Column: Boef doet niks, hoor!

0
669

Vandaag is er een visite aangevraagd bij de familie H.
“Vader” is benauwd en moet veel hoesten en ze vertrouwen het niet.
Met “vader” wordt eigenlijk de oude heer H bedoeld; ons beter bekend als de 76-jarige Drikus.
Drikus is een echt buitenmens, hij heeft altijd hard gewerkt op en rond de boerderij.
En hij is altijd vergezeld door zijn trouwe viervoeter; een behoorlijk grote herdershond.
Toen de kinderen klein waren, kwamen we bij ziekte nog wel eens bij ze en dan liep er altijd wel een herder rond. Deze heet Boef en is ongeveer 3 jaar, een vrolijke lieverd.
Zelf hebben wij ook honden, eerst waren het grote rottweilers, ook wel “de Leeuw van Elspeet” genoemd, en nu al jaren husky’s; dus bang voor honden zijn we niet, maar we zijn wél altijd voorzichtig met ze.

Vandaag wordt er dus een huisbezoek bij Drikus afgelegd.
Bij aankomst komt Boef al vrolijk kwispelend aan gehold. Hij begroet en besnuffelt me hartelijk en hij loopt gezellig met me mee naar binnen.
Wanneer ik naar de slaapkamer van Drikus wil gaan, vraag ik aan Drikus’ vrouw Lena of ze Boef even in de keuken wil zetten.
Dat wekt gelach op; “Haha, doktertje is bang! Maar Boef doet niks, hoor!”
Ik moet ook lachen en zeg “Nee, hoor ik ben helemaal niet bang, maar wél voorzichtig want zo direct kom ik dichtbij zijn zieke baasje en ga ik hem onderzoeken. Het zou me niets verbazen als hij zijn baasje wil beschermen. En op een viertal tanden in mijn dijbeen of mijn kuit zit ik niet te wachten.”
Lena begrijpt het wel en roept Boef naar de keuken en ze sluit de deur.
Dan kan ik rustig bij Drikus gaan zitten en hem onderzoeken.
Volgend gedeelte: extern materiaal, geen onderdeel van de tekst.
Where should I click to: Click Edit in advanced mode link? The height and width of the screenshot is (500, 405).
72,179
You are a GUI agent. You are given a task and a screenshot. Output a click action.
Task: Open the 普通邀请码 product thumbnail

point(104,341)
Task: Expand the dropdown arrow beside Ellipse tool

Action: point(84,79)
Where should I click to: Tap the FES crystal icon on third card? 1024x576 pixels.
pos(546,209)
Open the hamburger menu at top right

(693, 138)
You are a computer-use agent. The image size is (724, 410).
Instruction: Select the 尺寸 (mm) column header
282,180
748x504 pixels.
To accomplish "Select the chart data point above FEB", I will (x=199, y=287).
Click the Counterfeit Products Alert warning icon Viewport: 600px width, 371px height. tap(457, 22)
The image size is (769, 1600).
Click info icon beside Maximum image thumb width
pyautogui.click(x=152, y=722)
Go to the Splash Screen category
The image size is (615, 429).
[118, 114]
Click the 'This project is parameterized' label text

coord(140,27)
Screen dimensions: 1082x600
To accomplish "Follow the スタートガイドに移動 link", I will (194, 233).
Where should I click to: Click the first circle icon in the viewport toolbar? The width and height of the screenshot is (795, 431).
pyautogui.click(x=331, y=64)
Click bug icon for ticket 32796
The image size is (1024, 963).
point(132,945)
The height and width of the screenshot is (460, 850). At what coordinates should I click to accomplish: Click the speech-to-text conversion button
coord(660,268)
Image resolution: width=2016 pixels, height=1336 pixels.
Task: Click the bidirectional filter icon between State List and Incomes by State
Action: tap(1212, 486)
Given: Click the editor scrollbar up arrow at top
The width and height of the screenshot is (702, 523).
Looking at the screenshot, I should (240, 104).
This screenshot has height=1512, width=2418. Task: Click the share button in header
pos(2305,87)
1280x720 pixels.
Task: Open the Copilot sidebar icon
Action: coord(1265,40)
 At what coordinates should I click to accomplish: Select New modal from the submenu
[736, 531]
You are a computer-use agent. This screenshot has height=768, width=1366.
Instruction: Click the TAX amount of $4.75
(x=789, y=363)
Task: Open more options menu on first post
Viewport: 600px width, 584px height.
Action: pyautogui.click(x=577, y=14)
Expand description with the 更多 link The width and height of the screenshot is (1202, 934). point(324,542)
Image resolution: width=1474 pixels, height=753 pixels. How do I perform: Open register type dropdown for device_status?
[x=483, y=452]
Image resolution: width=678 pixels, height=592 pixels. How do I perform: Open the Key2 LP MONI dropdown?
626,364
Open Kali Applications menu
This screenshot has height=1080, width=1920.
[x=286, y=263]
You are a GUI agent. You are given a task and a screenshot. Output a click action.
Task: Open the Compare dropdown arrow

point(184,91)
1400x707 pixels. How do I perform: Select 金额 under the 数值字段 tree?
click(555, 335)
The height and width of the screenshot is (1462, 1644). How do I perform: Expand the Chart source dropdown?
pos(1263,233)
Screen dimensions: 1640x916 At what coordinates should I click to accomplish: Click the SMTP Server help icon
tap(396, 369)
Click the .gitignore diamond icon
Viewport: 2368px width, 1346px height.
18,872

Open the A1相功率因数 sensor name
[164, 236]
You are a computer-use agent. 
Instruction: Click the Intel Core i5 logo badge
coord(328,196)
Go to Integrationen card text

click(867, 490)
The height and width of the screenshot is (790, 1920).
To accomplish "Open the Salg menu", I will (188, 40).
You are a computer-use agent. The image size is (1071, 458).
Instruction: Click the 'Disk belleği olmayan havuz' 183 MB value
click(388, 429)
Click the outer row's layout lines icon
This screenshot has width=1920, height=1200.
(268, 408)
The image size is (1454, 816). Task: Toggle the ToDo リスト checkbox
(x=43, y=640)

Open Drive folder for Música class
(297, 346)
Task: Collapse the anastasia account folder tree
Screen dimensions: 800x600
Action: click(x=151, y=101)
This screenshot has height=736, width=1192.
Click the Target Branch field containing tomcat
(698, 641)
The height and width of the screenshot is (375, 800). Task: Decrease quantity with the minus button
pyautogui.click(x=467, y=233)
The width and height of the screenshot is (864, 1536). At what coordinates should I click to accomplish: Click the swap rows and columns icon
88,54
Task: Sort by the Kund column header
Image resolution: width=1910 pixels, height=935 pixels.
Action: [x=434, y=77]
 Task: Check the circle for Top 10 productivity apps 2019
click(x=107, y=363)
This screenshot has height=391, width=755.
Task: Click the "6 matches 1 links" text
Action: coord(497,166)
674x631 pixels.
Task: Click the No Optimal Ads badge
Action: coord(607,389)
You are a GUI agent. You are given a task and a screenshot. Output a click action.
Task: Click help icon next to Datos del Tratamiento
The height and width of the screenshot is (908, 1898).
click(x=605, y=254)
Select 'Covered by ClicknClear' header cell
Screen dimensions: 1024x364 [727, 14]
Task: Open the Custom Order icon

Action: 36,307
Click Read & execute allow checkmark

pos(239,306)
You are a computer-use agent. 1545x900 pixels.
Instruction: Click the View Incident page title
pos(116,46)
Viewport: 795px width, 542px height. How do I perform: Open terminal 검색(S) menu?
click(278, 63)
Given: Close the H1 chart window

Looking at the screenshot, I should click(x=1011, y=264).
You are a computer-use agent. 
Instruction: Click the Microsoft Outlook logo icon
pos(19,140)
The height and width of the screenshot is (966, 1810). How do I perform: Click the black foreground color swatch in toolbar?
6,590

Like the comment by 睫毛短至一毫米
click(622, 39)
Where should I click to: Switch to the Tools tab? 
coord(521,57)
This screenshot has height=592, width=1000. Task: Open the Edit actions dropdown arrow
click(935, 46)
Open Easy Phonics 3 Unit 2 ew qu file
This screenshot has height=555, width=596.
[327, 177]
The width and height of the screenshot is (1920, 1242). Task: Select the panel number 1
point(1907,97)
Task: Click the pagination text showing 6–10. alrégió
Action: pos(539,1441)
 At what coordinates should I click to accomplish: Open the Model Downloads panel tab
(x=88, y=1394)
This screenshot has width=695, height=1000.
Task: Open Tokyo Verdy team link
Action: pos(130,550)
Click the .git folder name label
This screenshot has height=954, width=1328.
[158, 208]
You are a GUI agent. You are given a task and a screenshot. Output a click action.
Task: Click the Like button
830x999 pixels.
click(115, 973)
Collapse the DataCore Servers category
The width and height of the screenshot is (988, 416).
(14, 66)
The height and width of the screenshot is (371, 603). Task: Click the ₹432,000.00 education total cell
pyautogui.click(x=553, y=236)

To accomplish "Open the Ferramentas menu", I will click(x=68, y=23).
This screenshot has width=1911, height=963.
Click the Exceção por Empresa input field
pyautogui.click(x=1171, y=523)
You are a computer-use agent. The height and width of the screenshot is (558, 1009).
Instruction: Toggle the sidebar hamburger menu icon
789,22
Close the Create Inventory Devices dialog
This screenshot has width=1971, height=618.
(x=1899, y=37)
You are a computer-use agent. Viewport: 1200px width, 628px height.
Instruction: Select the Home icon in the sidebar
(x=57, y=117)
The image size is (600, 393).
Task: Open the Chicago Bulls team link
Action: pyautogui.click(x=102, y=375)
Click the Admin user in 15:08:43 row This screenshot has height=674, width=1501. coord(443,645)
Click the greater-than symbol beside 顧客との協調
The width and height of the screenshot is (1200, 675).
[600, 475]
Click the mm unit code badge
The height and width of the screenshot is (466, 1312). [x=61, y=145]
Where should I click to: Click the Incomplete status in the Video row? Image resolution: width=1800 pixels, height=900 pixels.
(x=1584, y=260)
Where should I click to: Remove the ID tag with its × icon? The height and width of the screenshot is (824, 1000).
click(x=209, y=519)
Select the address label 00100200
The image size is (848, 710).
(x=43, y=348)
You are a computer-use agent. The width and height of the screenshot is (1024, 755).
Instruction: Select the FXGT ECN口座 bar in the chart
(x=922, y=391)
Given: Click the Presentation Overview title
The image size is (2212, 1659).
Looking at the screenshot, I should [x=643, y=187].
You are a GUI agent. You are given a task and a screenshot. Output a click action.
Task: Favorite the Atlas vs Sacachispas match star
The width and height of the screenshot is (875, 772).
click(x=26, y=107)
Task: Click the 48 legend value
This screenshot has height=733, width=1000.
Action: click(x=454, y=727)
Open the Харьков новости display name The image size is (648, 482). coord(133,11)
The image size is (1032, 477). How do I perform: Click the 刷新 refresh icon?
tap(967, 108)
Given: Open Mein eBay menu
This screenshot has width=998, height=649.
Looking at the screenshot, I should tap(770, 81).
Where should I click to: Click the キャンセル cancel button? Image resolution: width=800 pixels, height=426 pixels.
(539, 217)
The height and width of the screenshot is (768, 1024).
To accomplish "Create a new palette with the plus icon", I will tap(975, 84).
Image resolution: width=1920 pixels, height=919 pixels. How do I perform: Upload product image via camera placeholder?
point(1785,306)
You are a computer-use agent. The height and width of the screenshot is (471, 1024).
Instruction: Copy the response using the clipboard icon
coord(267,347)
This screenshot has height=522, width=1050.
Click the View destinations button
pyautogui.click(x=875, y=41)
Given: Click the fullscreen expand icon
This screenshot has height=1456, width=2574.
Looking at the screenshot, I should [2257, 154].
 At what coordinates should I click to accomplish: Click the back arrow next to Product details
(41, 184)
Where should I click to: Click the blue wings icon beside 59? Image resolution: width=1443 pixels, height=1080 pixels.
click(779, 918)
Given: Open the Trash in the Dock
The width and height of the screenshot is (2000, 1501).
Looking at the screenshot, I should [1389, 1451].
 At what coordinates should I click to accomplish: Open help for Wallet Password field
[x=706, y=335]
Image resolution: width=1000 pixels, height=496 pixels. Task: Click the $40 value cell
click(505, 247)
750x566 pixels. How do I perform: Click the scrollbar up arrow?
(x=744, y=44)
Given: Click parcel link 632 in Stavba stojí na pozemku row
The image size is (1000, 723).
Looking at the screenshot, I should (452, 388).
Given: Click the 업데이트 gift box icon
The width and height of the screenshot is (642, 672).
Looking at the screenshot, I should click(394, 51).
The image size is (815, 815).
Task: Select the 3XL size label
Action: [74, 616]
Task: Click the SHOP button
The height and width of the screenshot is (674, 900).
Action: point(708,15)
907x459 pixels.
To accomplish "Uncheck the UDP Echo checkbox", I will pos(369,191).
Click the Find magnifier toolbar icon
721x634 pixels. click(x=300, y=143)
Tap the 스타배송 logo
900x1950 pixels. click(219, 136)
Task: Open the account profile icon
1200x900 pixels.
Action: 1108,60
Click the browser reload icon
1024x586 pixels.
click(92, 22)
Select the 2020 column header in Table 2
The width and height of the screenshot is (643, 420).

Na afloop zitten we nog even te praten over Boef en over honden in het algemeen.
Ik vertel dat we gemiddeld eens per 14 dagen wel een iemand met een hondenbeet op de praktijk zien.
Lena zegt: “Is het echt waar, dat jullie zó vaak een hondenbeet zien?”
“Ja, helaas wel en het zijn altijd hondjes die nog nooit iemand gebeten hebben. Kijk, vier tanden in mijn dijbeen is nog tot daar aan toe – alhoewel -, maar stel je voor dat het een van jullie kleinkinderen is. Hun gezichtje zit meestal hap-hoogte! Dan is het leed toch niet te overzien! Nee, dan ben ik liever wat voorzichtiger.”